'''

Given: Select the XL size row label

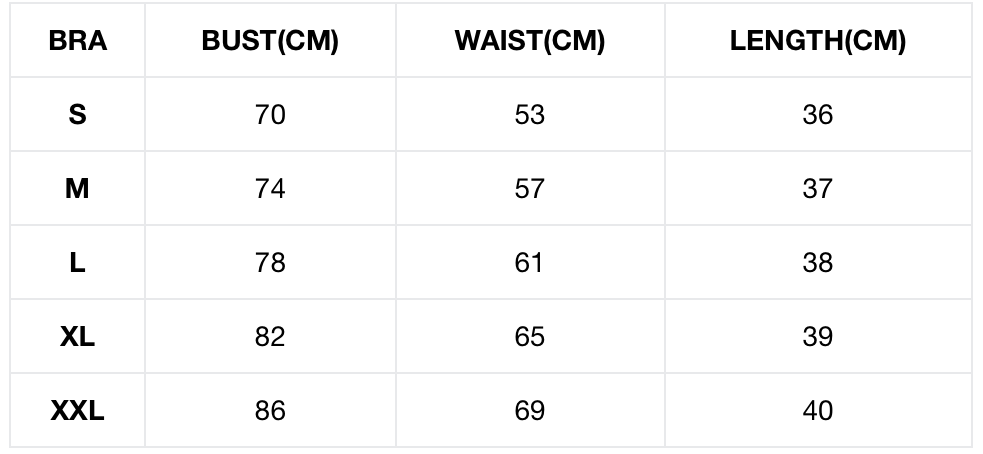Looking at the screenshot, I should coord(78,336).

'''
'''

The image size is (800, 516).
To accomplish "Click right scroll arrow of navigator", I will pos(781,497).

'''
'''

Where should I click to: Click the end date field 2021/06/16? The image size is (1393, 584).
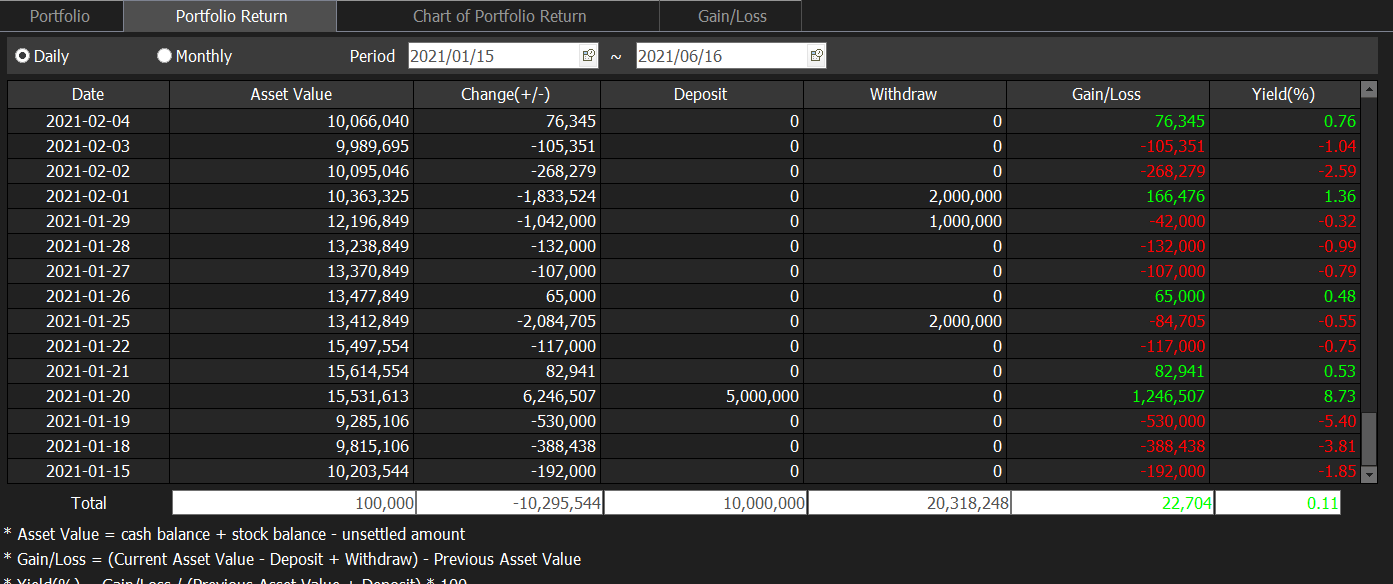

'''

- **EXERCISE BRIEF**:
Wherever the string "Click" is found in the listing above, copy the line that contains it.

- **RESPONSE FOR THIS EXERCISE**:
To accomplish "Click right scroll arrow of navigator", I will pos(781,497).
Where should I click to: Click the end date field 2021/06/16? The image size is (1393, 584).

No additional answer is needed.